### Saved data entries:
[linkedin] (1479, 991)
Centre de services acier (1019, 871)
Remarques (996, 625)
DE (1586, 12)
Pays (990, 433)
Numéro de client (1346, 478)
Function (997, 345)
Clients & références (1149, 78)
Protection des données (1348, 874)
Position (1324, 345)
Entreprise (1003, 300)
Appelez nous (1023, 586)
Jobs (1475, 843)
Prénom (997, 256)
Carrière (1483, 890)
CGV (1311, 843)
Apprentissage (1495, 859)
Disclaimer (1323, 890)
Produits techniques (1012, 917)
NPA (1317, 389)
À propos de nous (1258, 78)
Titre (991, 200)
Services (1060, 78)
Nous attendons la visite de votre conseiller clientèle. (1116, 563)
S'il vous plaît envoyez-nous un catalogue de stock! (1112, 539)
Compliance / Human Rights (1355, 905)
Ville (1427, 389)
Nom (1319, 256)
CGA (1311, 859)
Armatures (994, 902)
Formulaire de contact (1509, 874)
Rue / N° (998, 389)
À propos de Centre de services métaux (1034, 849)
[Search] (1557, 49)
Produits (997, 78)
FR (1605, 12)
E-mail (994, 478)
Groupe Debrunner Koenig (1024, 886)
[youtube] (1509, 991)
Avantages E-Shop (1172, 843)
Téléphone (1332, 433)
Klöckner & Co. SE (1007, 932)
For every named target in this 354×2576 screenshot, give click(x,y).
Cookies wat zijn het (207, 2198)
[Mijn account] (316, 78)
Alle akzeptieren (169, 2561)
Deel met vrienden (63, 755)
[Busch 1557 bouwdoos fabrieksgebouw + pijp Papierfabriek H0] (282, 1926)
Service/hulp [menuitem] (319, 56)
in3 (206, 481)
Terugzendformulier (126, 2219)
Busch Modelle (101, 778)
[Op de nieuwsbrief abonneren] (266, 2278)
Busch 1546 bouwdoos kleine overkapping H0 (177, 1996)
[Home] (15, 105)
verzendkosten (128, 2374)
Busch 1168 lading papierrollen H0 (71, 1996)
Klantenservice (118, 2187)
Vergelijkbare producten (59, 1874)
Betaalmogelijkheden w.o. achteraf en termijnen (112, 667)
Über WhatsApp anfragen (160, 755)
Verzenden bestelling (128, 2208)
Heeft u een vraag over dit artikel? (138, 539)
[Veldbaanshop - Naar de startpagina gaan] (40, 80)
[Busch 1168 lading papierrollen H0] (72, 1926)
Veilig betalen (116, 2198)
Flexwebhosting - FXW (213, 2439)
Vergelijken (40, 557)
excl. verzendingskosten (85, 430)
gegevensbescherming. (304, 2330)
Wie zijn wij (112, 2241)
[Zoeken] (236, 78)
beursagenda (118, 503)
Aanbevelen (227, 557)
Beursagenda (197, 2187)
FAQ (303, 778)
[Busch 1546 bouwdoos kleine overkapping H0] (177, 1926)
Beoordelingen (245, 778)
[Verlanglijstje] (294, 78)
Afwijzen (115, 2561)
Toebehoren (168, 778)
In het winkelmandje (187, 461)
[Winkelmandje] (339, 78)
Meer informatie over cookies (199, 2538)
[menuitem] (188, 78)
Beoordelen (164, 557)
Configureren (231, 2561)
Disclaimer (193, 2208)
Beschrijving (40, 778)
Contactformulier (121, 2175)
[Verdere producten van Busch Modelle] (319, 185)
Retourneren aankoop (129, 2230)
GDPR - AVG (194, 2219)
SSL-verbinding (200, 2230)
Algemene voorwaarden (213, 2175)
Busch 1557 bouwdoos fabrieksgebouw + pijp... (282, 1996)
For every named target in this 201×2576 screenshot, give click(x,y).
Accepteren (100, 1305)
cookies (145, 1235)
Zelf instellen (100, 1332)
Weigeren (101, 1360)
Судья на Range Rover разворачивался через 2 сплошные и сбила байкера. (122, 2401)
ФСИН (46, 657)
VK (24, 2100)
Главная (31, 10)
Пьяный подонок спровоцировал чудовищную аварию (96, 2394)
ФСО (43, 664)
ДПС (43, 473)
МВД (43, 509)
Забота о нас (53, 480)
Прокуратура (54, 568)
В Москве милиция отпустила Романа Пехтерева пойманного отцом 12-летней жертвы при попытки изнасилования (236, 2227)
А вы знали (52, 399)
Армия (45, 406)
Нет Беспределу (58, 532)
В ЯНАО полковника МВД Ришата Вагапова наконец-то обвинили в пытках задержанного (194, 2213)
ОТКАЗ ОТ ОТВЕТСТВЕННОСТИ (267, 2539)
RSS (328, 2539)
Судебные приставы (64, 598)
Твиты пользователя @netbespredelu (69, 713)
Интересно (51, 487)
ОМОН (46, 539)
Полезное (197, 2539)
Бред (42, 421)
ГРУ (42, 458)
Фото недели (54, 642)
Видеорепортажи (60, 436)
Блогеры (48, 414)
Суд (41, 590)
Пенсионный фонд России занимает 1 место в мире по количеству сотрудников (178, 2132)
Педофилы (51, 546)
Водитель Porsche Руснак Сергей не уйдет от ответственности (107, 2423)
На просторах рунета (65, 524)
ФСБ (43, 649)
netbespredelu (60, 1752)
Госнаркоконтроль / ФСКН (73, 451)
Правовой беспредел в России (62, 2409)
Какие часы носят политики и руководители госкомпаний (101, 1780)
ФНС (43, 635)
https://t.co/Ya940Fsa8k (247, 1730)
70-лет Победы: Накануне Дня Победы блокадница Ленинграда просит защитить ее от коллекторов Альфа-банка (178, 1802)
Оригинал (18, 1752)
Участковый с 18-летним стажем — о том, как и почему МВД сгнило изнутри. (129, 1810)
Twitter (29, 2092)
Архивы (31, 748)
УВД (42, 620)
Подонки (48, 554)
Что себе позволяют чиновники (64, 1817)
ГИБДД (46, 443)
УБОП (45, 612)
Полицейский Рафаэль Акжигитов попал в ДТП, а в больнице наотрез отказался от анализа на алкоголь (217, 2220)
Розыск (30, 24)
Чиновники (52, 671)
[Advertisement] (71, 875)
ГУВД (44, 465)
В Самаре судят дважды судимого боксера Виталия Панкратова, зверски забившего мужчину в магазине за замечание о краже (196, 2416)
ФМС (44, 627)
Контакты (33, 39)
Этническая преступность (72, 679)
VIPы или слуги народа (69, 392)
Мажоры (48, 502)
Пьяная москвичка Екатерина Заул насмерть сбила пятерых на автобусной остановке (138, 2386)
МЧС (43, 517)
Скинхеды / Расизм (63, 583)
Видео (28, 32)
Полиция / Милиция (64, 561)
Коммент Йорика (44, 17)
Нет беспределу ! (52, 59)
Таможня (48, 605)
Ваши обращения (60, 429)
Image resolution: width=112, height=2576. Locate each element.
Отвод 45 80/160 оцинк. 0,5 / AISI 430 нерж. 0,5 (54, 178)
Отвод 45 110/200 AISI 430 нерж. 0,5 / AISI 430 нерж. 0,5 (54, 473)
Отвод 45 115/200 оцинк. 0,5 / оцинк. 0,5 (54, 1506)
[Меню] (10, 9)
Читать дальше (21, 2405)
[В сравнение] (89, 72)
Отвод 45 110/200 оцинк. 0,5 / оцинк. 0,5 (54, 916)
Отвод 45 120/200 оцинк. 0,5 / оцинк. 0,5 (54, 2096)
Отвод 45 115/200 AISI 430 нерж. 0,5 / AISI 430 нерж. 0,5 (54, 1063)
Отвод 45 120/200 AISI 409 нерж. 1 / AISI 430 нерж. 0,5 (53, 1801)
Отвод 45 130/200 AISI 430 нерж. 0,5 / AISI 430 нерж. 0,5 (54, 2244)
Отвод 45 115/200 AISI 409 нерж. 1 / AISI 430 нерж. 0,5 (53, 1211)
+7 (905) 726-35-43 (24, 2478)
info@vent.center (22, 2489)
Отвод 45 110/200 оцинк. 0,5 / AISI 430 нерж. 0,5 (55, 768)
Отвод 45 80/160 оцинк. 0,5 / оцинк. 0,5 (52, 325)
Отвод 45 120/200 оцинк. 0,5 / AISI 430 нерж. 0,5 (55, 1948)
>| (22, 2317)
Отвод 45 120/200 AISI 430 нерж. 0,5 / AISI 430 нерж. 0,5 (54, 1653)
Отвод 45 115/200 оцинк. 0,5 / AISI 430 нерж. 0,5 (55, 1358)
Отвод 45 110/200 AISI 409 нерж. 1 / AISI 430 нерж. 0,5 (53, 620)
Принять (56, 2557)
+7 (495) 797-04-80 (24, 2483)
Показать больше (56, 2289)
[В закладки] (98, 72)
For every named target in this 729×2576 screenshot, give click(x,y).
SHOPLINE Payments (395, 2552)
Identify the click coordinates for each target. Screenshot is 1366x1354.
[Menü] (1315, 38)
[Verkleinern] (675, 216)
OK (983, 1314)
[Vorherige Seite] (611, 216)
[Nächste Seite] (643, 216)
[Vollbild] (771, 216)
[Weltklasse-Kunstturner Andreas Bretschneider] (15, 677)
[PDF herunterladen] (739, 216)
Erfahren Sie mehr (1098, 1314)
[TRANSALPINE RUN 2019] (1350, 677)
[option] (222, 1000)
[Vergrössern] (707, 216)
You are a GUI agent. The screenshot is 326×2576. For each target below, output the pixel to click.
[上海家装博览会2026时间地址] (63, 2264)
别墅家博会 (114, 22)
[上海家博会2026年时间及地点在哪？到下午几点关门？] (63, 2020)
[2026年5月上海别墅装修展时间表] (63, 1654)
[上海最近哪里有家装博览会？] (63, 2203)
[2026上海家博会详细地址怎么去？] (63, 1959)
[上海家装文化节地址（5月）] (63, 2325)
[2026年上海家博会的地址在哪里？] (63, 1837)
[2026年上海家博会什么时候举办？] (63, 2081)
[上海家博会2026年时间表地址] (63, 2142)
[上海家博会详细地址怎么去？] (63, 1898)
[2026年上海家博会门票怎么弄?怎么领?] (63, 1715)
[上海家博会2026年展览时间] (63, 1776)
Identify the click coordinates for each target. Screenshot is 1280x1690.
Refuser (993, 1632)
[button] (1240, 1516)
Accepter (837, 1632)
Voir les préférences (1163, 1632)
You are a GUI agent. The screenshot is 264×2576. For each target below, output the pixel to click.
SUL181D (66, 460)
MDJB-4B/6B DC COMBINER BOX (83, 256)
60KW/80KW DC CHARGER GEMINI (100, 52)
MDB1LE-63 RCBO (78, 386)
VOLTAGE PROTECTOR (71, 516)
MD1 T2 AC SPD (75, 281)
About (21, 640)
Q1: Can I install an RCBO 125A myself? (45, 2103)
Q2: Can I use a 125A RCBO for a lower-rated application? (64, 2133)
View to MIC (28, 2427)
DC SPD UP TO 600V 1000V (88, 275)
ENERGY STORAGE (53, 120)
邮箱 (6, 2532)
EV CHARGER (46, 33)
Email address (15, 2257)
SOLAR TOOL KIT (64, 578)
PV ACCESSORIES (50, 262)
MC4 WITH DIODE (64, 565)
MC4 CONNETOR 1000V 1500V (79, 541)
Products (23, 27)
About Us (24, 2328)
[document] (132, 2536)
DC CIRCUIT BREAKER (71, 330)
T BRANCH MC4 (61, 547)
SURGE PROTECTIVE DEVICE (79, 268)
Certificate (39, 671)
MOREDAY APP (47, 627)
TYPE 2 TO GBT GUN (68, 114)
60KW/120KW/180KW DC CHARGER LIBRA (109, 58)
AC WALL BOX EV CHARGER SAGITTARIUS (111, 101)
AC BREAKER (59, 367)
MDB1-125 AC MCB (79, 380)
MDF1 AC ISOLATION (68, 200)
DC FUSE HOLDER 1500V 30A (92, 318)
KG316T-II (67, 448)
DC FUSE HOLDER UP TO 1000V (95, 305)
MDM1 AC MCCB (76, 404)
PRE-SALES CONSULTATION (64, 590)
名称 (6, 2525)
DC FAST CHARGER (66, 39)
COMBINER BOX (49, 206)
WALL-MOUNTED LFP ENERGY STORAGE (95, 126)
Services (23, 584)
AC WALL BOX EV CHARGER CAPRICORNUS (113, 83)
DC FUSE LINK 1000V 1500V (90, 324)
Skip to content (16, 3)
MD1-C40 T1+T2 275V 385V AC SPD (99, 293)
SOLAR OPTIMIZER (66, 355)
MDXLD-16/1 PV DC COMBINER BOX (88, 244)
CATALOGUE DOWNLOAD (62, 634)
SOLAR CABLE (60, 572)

### What needs to be done:
Please copy the lines in the records above between the one holding "Отвод 45 120/200 оцинк. 0,5 / оцинк." and the one holding "info@vent.center (22, 2489)", inclusive, exactly and with no other line.

### Answer below:
Отвод 45 120/200 оцинк. 0,5 / оцинк. 0,5 (54, 2096)
Отвод 45 115/200 AISI 430 нерж. 0,5 / AISI 430 нерж. 0,5 (54, 1063)
Отвод 45 120/200 AISI 409 нерж. 1 / AISI 430 нерж. 0,5 (53, 1801)
Отвод 45 130/200 AISI 430 нерж. 0,5 / AISI 430 нерж. 0,5 (54, 2244)
Отвод 45 115/200 AISI 409 нерж. 1 / AISI 430 нерж. 0,5 (53, 1211)
+7 (905) 726-35-43 (24, 2478)
info@vent.center (22, 2489)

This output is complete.